--- What you need to do ---
The lines below are to be quoted exactly, from the first through the one that contains "This screenshot has width=1060, height=709.".
- - -
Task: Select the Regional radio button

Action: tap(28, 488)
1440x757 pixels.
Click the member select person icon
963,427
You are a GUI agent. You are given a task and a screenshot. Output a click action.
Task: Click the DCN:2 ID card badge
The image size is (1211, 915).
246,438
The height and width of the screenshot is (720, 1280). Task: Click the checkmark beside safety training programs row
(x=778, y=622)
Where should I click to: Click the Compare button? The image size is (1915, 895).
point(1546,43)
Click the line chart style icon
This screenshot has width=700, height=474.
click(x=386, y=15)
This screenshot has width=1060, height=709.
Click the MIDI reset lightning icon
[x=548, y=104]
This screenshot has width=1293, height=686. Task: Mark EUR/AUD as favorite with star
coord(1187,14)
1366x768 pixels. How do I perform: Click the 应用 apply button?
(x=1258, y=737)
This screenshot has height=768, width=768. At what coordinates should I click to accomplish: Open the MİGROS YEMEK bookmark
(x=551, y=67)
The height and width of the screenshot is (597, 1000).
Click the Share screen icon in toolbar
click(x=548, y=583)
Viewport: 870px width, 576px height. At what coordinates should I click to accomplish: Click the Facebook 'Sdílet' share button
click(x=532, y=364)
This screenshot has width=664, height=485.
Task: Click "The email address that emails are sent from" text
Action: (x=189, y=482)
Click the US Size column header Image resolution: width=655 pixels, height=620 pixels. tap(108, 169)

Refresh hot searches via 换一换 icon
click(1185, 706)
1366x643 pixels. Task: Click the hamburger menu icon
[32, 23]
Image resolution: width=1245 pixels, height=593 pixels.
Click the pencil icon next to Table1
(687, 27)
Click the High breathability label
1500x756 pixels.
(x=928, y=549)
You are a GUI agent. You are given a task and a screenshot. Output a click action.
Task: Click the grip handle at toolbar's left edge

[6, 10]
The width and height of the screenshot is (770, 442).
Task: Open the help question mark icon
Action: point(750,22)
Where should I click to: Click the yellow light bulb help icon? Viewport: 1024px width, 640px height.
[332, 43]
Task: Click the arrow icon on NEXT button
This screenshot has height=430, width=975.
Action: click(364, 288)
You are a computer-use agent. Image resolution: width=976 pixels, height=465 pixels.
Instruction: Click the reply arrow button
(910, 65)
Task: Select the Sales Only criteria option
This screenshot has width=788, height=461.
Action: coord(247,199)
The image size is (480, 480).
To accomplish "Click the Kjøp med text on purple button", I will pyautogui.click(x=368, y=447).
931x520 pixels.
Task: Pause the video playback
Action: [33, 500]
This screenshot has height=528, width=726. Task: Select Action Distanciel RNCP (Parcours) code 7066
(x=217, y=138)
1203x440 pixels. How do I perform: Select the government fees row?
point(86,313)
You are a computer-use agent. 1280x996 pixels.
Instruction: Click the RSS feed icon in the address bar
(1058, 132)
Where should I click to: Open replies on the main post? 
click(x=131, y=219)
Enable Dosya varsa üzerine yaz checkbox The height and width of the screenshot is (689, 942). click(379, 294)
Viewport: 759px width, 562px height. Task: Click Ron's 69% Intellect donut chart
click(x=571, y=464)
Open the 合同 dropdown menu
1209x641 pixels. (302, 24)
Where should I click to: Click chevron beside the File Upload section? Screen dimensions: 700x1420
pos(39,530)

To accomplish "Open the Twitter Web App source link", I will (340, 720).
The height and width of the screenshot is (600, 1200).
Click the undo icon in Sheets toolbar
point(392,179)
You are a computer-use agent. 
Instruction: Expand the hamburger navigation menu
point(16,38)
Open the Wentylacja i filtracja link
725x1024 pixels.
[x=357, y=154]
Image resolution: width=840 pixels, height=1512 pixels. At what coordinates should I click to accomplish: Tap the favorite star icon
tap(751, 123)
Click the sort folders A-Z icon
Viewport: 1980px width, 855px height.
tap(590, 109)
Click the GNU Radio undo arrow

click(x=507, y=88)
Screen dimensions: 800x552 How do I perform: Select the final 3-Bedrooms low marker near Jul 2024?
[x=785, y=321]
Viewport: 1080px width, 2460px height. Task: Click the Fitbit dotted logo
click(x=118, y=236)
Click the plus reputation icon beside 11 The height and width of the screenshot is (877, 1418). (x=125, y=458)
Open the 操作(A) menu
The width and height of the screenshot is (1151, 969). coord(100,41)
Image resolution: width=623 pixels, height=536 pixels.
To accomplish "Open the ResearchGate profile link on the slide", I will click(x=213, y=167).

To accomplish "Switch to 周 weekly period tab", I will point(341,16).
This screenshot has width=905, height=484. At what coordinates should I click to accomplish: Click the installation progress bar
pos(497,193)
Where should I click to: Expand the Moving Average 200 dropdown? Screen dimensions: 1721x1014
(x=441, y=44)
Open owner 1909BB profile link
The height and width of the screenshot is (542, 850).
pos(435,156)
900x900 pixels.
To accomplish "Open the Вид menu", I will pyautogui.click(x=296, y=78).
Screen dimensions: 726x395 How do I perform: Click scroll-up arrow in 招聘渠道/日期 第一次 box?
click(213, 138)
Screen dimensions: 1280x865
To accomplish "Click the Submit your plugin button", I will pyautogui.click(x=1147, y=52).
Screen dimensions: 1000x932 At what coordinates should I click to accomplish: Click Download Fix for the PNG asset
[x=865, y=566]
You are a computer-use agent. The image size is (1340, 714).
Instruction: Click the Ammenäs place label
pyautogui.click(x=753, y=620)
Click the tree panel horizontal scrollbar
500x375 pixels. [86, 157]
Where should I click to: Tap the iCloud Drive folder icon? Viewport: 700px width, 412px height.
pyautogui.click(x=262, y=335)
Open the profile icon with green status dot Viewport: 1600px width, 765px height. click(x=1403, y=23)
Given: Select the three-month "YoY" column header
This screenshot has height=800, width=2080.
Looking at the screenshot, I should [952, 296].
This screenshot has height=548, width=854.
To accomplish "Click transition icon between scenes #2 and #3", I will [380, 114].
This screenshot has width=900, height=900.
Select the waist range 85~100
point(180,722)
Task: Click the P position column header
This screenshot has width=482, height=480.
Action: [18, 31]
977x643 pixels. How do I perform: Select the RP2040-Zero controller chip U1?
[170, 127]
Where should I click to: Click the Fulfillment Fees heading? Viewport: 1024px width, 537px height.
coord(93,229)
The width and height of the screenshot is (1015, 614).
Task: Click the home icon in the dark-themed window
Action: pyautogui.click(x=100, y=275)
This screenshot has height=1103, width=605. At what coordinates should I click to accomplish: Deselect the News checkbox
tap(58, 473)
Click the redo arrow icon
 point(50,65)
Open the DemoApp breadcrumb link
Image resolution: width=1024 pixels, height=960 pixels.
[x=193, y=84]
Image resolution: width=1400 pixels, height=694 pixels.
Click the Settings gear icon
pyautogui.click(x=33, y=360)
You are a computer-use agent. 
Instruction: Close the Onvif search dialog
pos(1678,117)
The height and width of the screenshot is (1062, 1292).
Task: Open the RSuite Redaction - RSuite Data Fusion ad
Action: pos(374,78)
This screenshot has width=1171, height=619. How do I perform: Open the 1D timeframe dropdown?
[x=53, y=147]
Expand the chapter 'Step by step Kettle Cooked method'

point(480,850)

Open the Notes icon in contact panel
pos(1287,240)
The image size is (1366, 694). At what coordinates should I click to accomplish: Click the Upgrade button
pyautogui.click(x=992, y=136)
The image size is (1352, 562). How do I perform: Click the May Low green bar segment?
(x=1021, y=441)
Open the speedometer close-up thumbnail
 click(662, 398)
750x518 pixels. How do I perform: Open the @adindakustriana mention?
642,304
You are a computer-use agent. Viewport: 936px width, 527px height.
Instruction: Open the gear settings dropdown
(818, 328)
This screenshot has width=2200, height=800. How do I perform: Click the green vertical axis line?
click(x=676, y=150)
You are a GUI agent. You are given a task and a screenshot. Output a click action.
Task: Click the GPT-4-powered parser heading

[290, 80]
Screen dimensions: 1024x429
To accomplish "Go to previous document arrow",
- - -
--- Finished exercise ---
Task: Select the Regional radio button

Action: tap(28, 488)
1440x757 pixels.
Click the member select person icon
963,427
You are a GUI agent. You are given a task and a screenshot. Output a click action.
Task: Click the DCN:2 ID card badge
The image size is (1211, 915).
246,438
The height and width of the screenshot is (720, 1280). Task: Click the checkmark beside safety training programs row
(x=778, y=622)
Where should I click to: Click the Compare button? The image size is (1915, 895).
point(1546,43)
Click the line chart style icon
This screenshot has width=700, height=474.
click(x=386, y=15)
This screenshot has width=1060, height=709.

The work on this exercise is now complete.